**** RECORDS FOR THE TASK

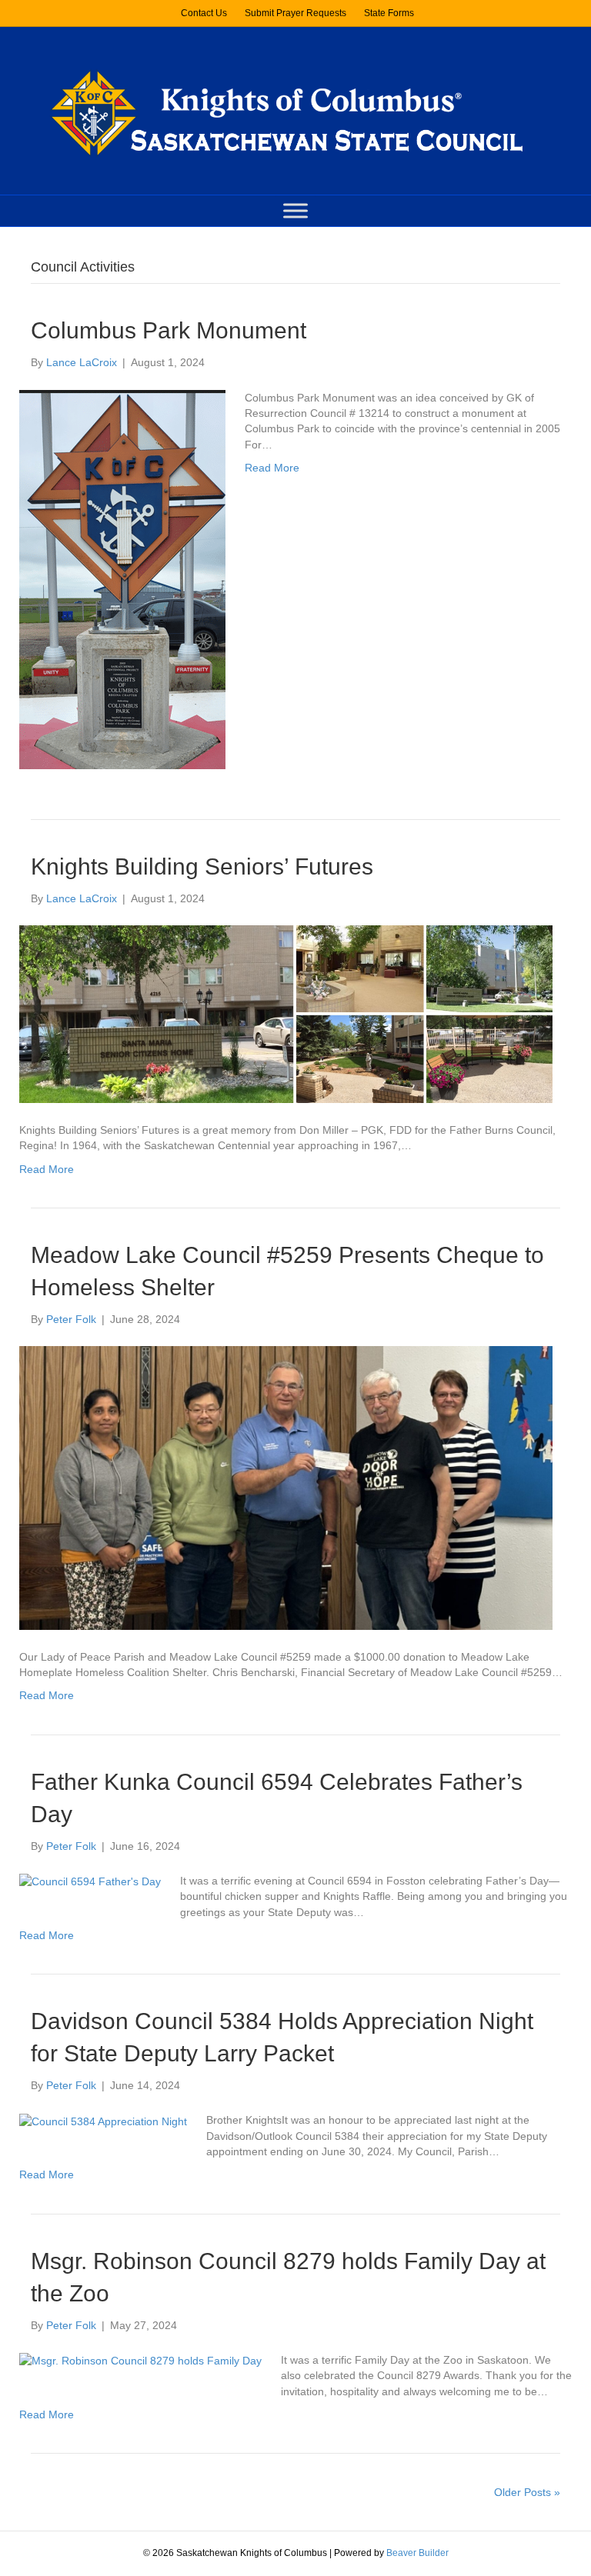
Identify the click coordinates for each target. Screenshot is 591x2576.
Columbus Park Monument (168, 330)
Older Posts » (527, 2492)
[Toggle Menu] (295, 211)
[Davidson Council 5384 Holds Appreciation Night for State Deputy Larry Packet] (103, 2120)
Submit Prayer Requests (295, 13)
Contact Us (204, 13)
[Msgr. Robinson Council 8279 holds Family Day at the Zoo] (140, 2360)
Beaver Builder (417, 2553)
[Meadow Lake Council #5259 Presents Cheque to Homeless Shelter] (286, 1487)
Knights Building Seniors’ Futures (202, 866)
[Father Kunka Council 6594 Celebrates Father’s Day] (90, 1881)
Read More (272, 468)
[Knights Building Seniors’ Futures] (286, 1013)
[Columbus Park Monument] (122, 578)
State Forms (389, 13)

********

TASK STATEMENT: Begin with the line containing "[Meadow Lake Council" and retype it and each line after it through the end of the records, keeping them exact and including nothing more.

EXPECTED ANSWER:
[Meadow Lake Council #5259 Presents Cheque to Homeless Shelter] (286, 1487)
Knights Building Seniors’ Futures (202, 866)
[Father Kunka Council 6594 Celebrates Father’s Day] (90, 1881)
Read More (272, 468)
[Knights Building Seniors’ Futures] (286, 1013)
[Columbus Park Monument] (122, 578)
State Forms (389, 13)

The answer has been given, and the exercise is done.